§ **DATA SUPPLIED**
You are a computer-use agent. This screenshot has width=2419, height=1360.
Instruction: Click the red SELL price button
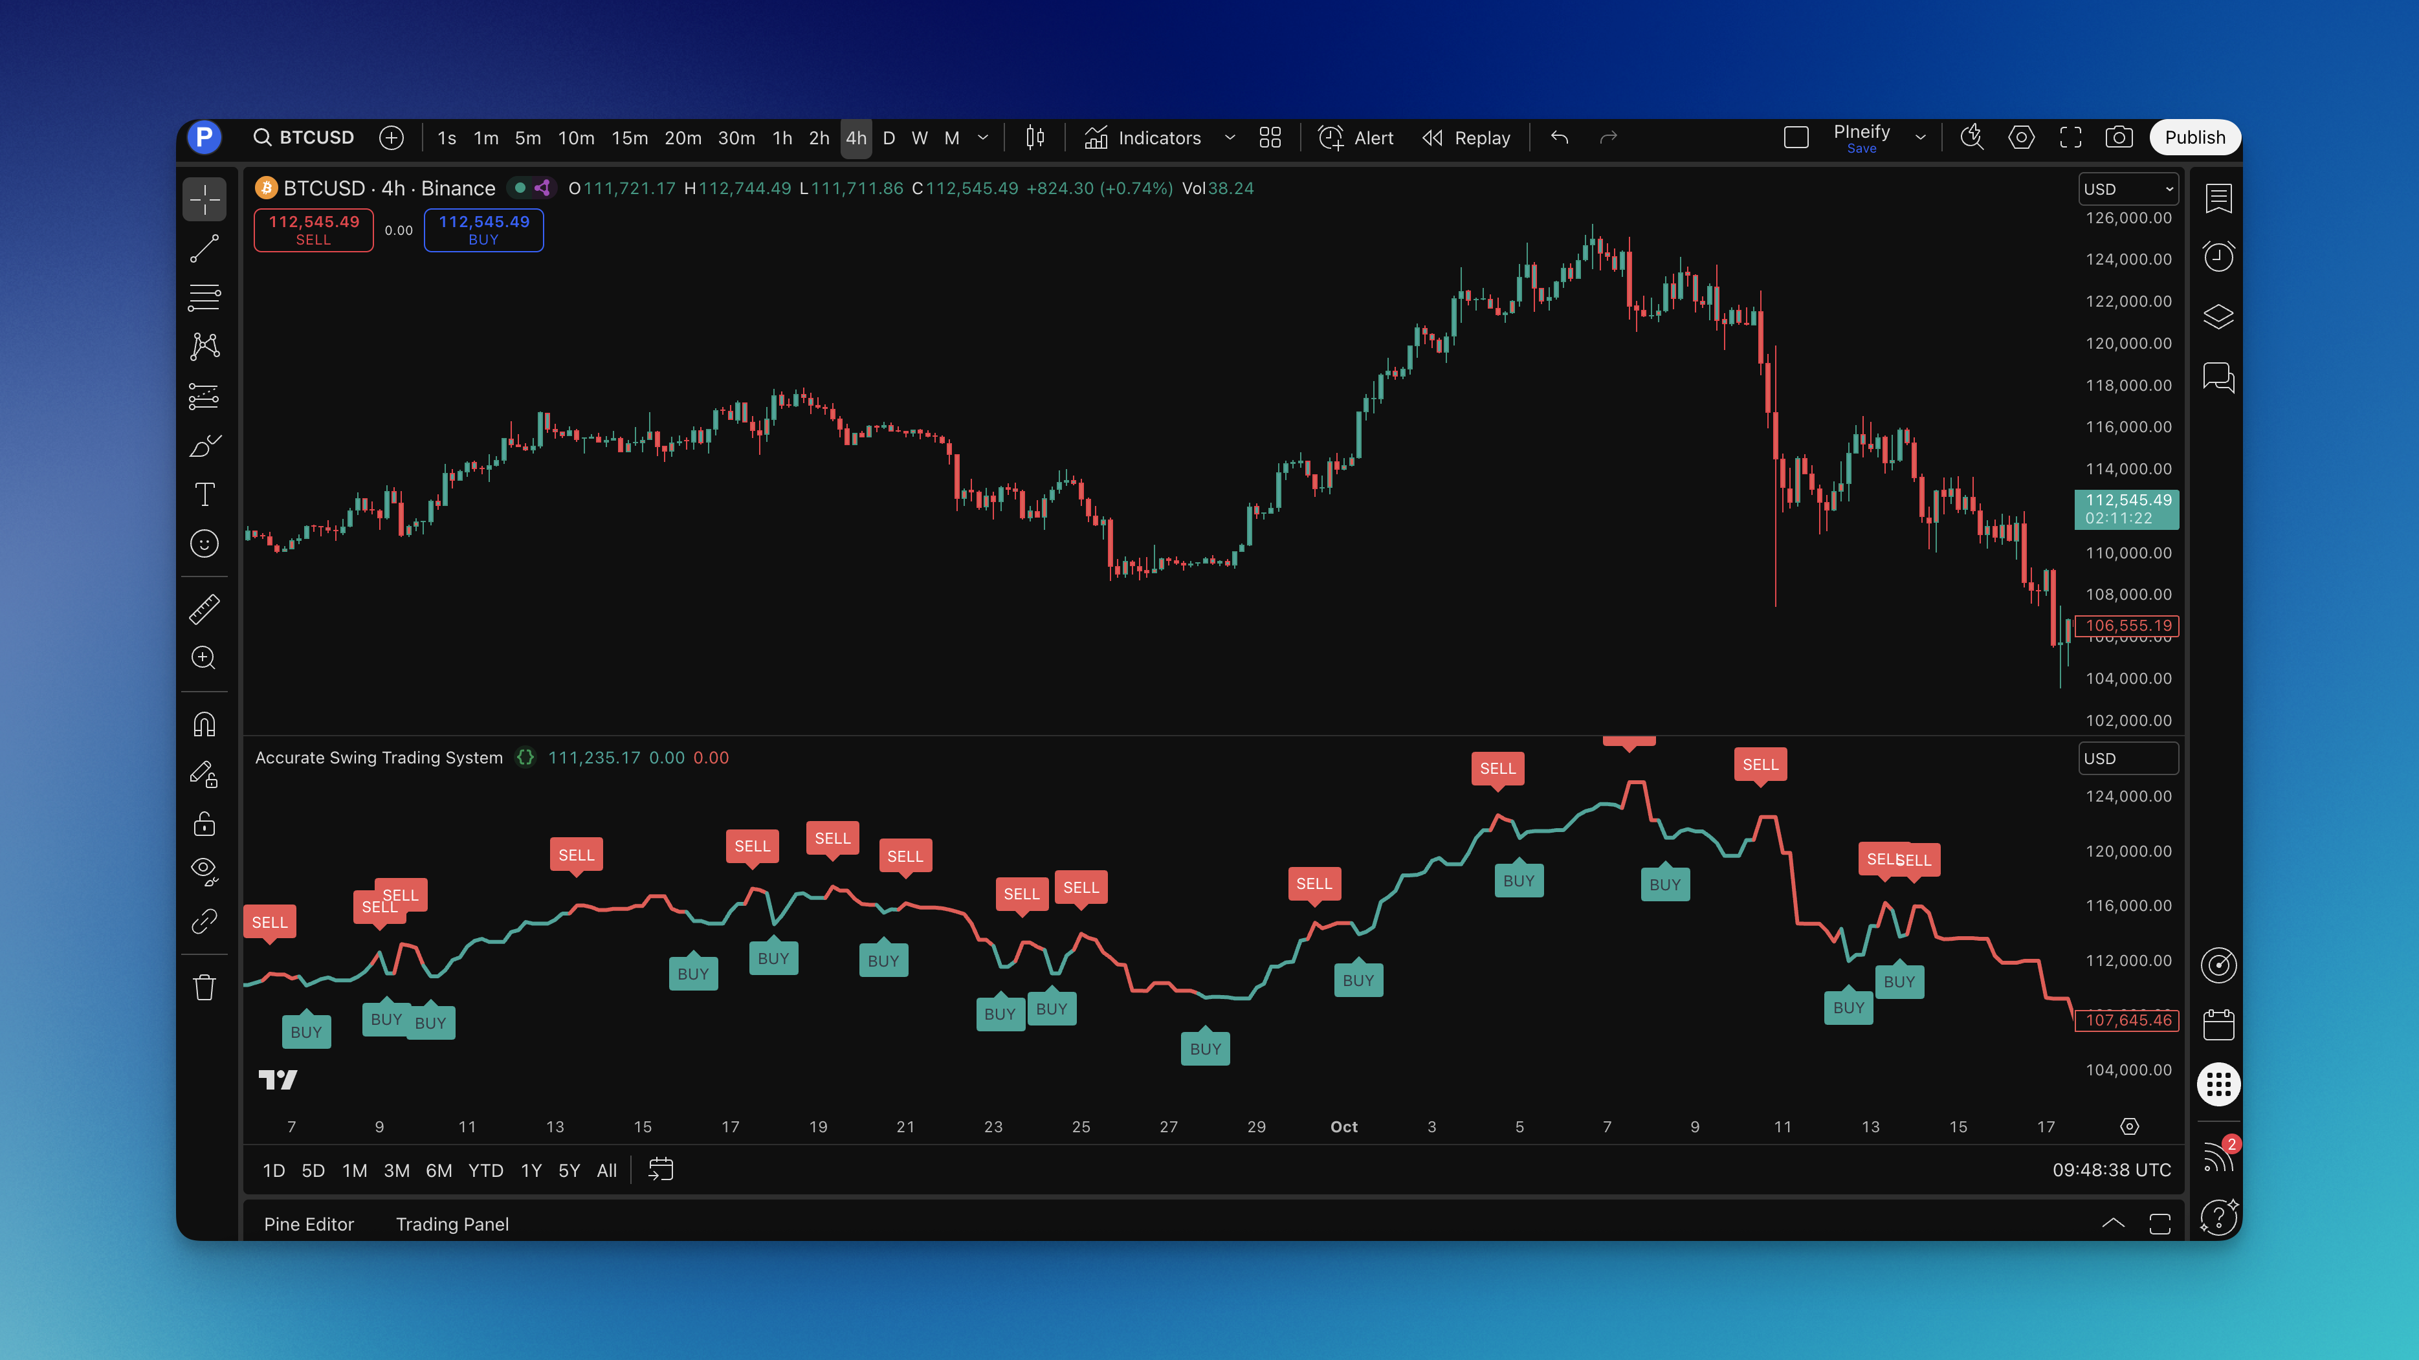(314, 230)
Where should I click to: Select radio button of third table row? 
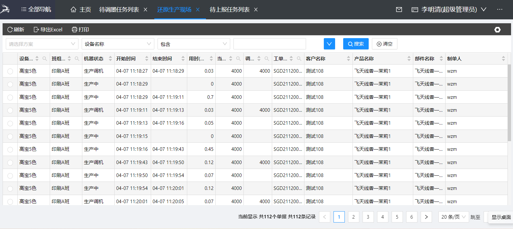10,97
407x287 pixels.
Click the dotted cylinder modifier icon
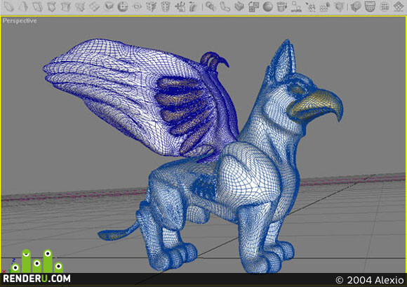[x=166, y=6]
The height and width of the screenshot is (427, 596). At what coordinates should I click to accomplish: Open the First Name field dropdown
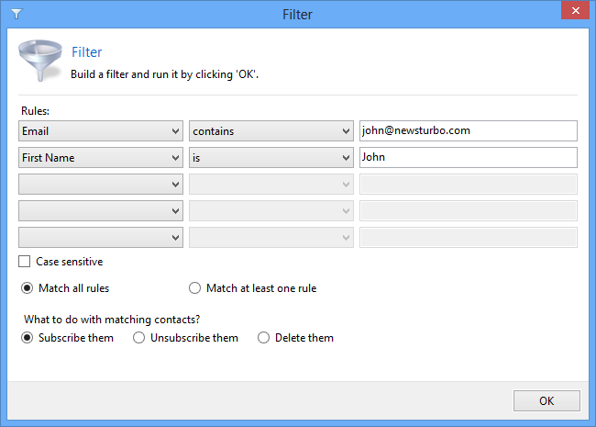click(x=101, y=158)
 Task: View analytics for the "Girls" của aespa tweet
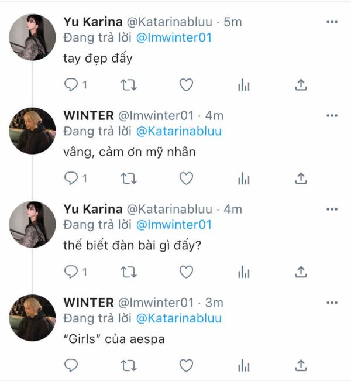click(243, 365)
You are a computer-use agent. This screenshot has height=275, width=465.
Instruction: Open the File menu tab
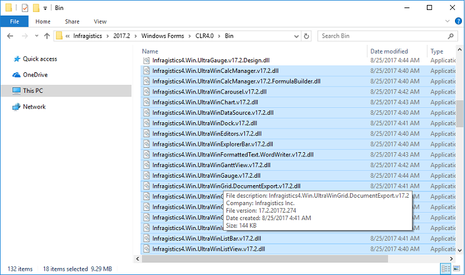14,21
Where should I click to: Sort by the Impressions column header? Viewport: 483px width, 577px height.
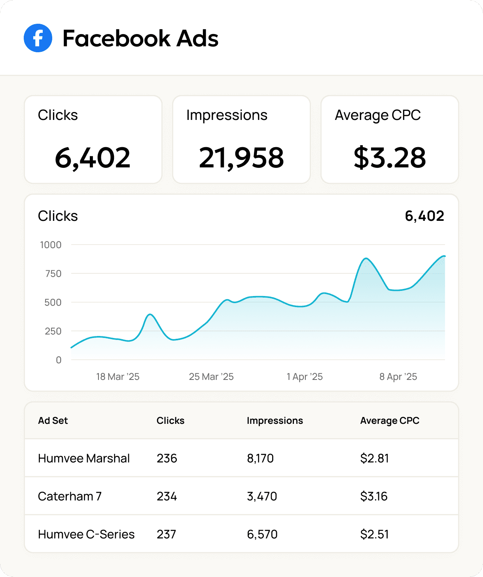[275, 421]
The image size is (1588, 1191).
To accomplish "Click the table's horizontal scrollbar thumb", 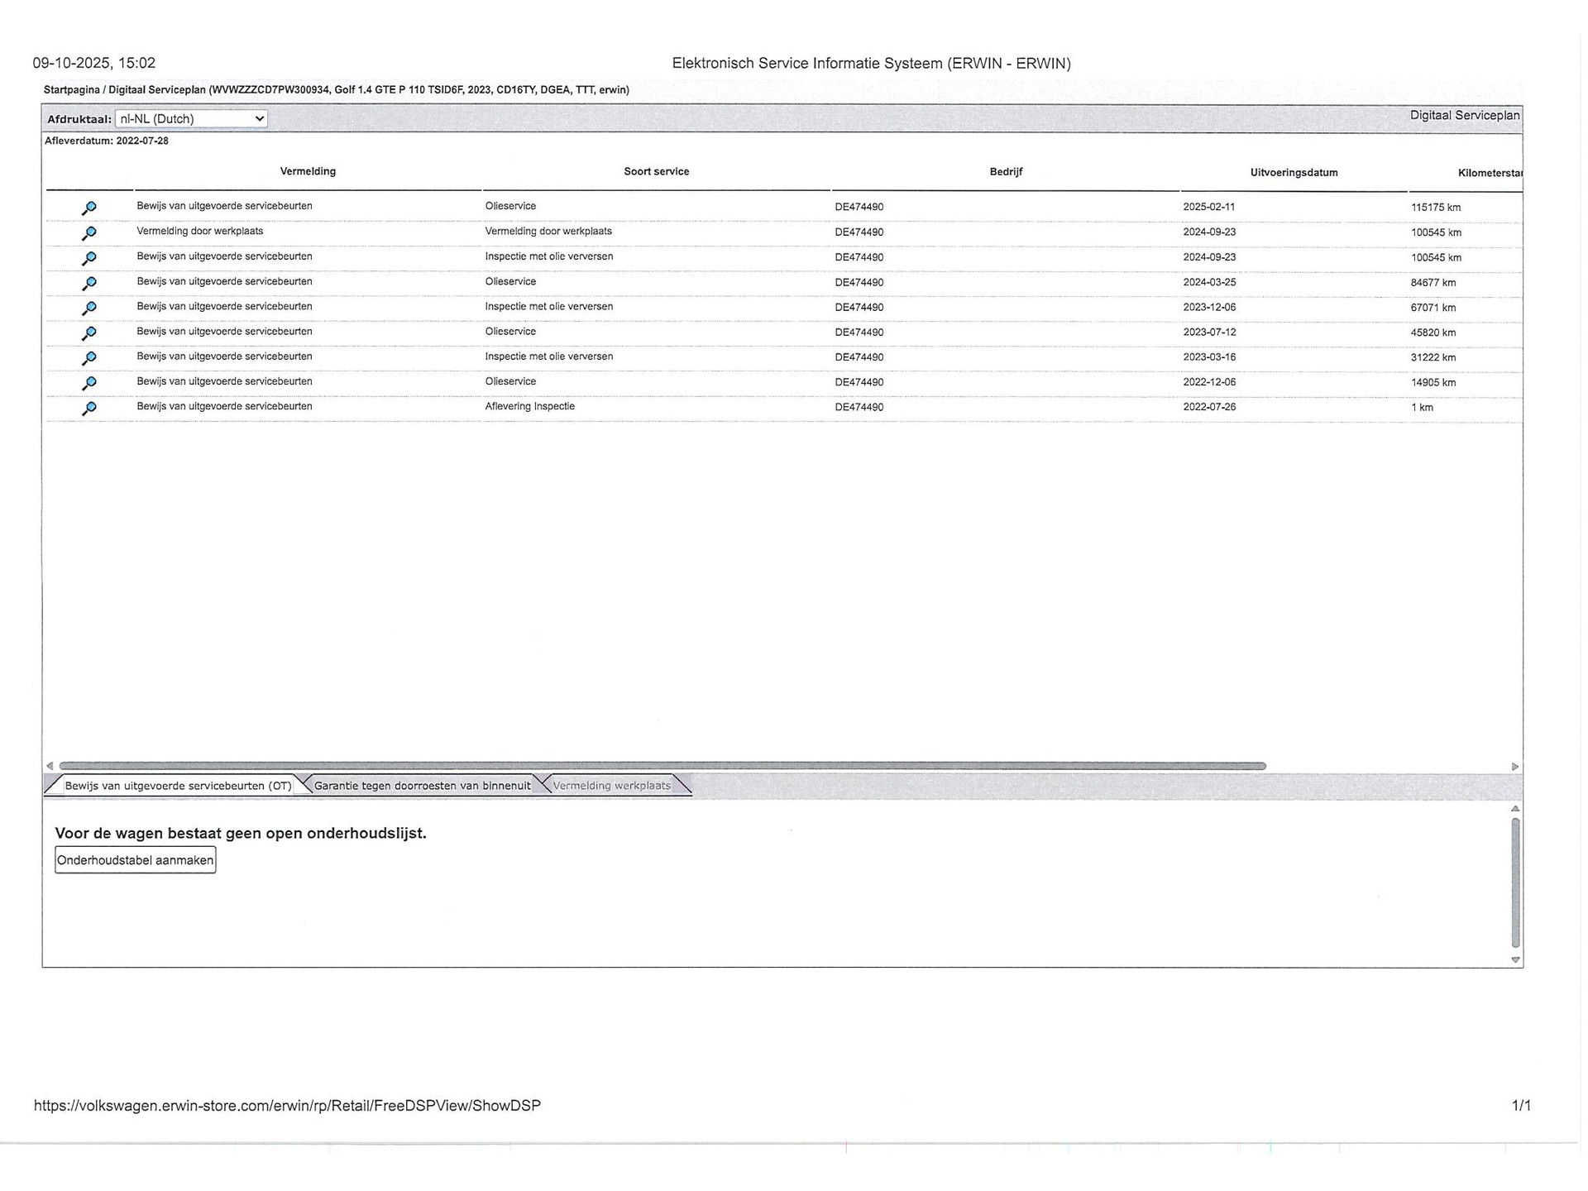I will pyautogui.click(x=662, y=767).
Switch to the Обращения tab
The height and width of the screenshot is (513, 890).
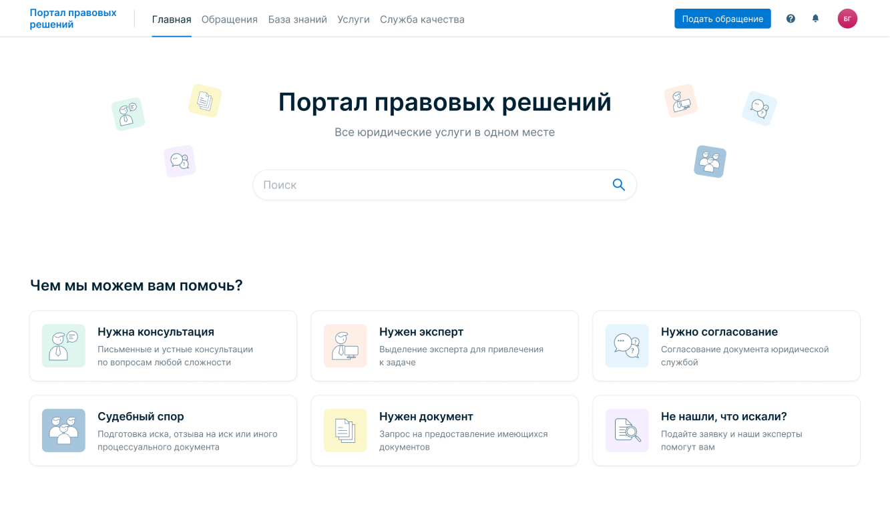pos(229,19)
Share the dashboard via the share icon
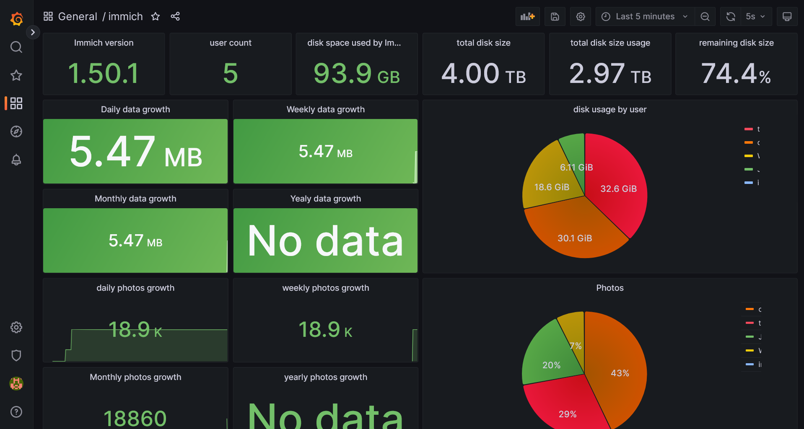Screen dimensions: 804x429 point(175,16)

§ **PROBLEM DESCRIPTION**
Rewrite the rows starting at the line with "407x287 pixels." and ending at the line with "click(243, 365)", changing "cylinder" to "cone" and keeping everything else the same. Leave the pictures out.

§ **REPLY TO THE EXERCISE**
407x287 pixels.
Click the dotted cone modifier icon
[x=166, y=6]
The height and width of the screenshot is (427, 596). At what coordinates should I click to accomplish: Open the First Name field dropdown
click(x=101, y=158)
 Task: View analytics for the "Girls" của aespa tweet
click(243, 365)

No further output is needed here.